Friday, January 6, 2012

Arc de Triomphe ~ Paris ~ France

It was a sight to behold and got better as we drew nearer. We were riding on the top level of one of the many double decker tour buses in Paris for a bird's eye view and as we travelled down the Champs Elysees.  We had so many sights to see but the one incredible sight at the end of the street that was spellbinding was the Arc de Triomphe. It is hard to capture all the beautiful features of this fine piece of history and architecture while riding around it on top of a tour bus but I did feel I had some advantages from my viewpoint that I would not have from the street.  The sculptures engraved in the Arch are incredible and I hope to take us back in time with the story behind this work of art. 

Arc de Triomphe on the Champs Elysees in Paris, France
Napolean Bonaparte first commissioned the Arch in 1806 by the French architect Jean Chalgrin, to commemorate his victories but due to circumstances it was not finished until long  the death of Chalgrin in 1911.  The construction was not completed until the reign of King Louis-Philippe 1833-1836 with the talents of other architects long after Napoleon's death

The size of the Arc de Triomphe is bigger than expected
Napoleon Bonaparte had wanted the Arc to be completed to impress his new bride when she arrived in 1810 but a temporary wooden one had to be built in order to be ready on time as only the base had been completed during those first four years.

A close-up of the sculptural relief on the Arc de Triomphe in Paris, France

The model for the Arc de Triomphe was based on the Arch of Titus in Rome, which was 15 meters high but the Arc de Triomphe was over 50 metres (164’) when it was completed in 1836. There are 234 steps that visitors can climb and get an amazing view of the city and if you look at the first photo you will see some of those visitors enjoying the view from the top. 
The history showing the soldiers in battle
The top of the Arc has 30 shields which each bears the name of a successful battle of Napoleon’s.  The four supporting columns of the Arc have names of major battles of major battles of Napoleonic wars.   
The interior walls are engraved with names of French Generals
The names of 558 French Generals are engraved on the inner face of the Arc and the names of those who died in battle have been underlined.  The most famous of all the reliefs on the Arc is the Departure of the Volunteers and is commonly called La Marseillaise. 
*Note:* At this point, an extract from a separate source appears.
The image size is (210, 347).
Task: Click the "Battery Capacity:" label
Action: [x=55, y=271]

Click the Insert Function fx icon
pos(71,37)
The artwork of the Arc de Triomphe is incredible
Napoleon Bonaparte was a many of many accomplishments and it was too bad he didn’t live long enough to see the Arc when it was completed.  If this was what he had envisioned from the beginning, then he was once again a winner.  Napoleon’s body was carried through these arches in 1840 when it was moved to Les Invalides in Paris, where it resides to this day. 

Visitors come to see the amazing Arc de Triomphe in Paris, France
The Unknown Soldier represents 1,500,000 French soldiers who lost their lives in WW!.  This was following the example of the Unknown Warrior buried at Westminster Abbey in London, England. The Flame of Remembrance on this tomb is a tribute to all those soldiers who were never identified from both WW 1 and 2.  The flame is rekindled daily and they celebrate the anniversary of armistice on November 11th yearly.
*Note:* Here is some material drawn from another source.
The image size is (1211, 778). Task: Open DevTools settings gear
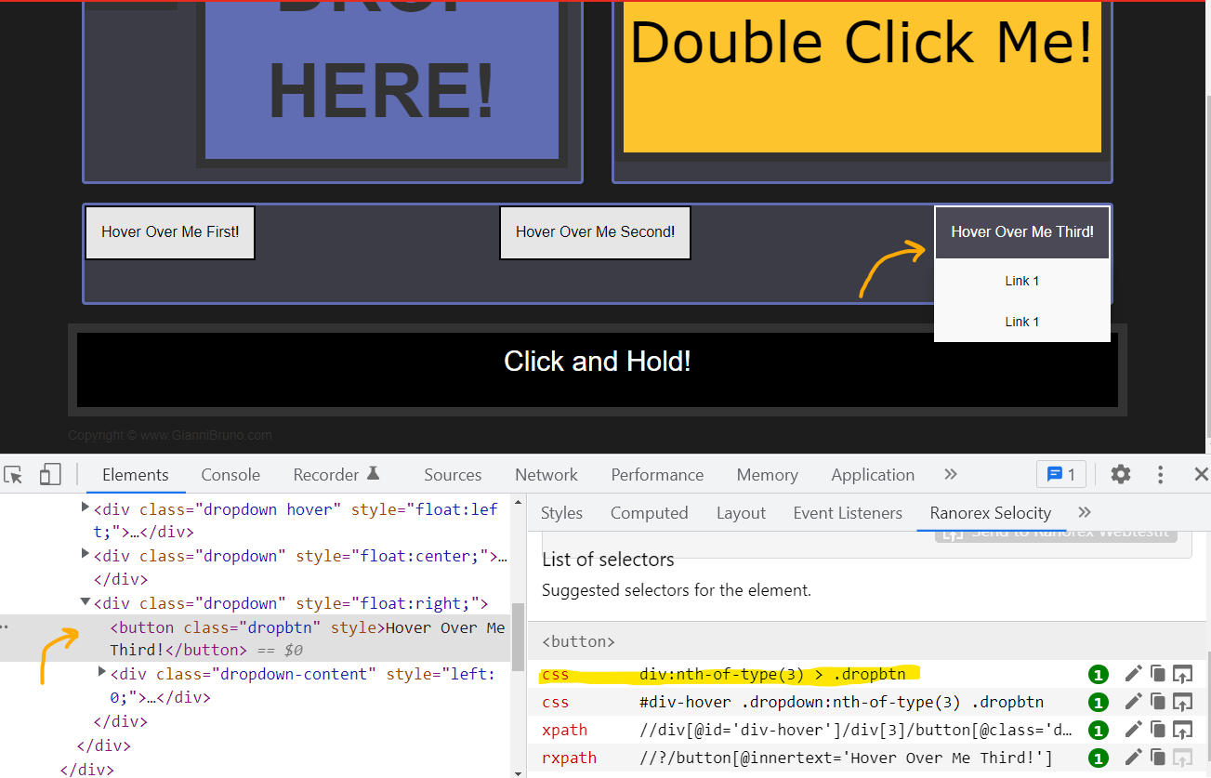(1121, 474)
The magnificant Arc de Triomphe in Paris, France

The size of the Arc makes it a very impressive sight to see as it sits tall in Place Charles de Gaulle, at the junction where twelve streets meet, all named after French military leaders.  It is large enough that an aviator was able to fly his Nieuport biplane through it at the 1919 Paris Victory Parade to mark the end of WW 1. 
This is the place where troops have rallied and held many parades and where millions of visitors have come to pay their respects to the millions of soldiers that it represents and to see the history of valiant battles engraved on the Arc de Triomphe.  It is a wonderful sight to behold in a city that has many incredible sights, like the Eiffel Tower, one of which I will also share.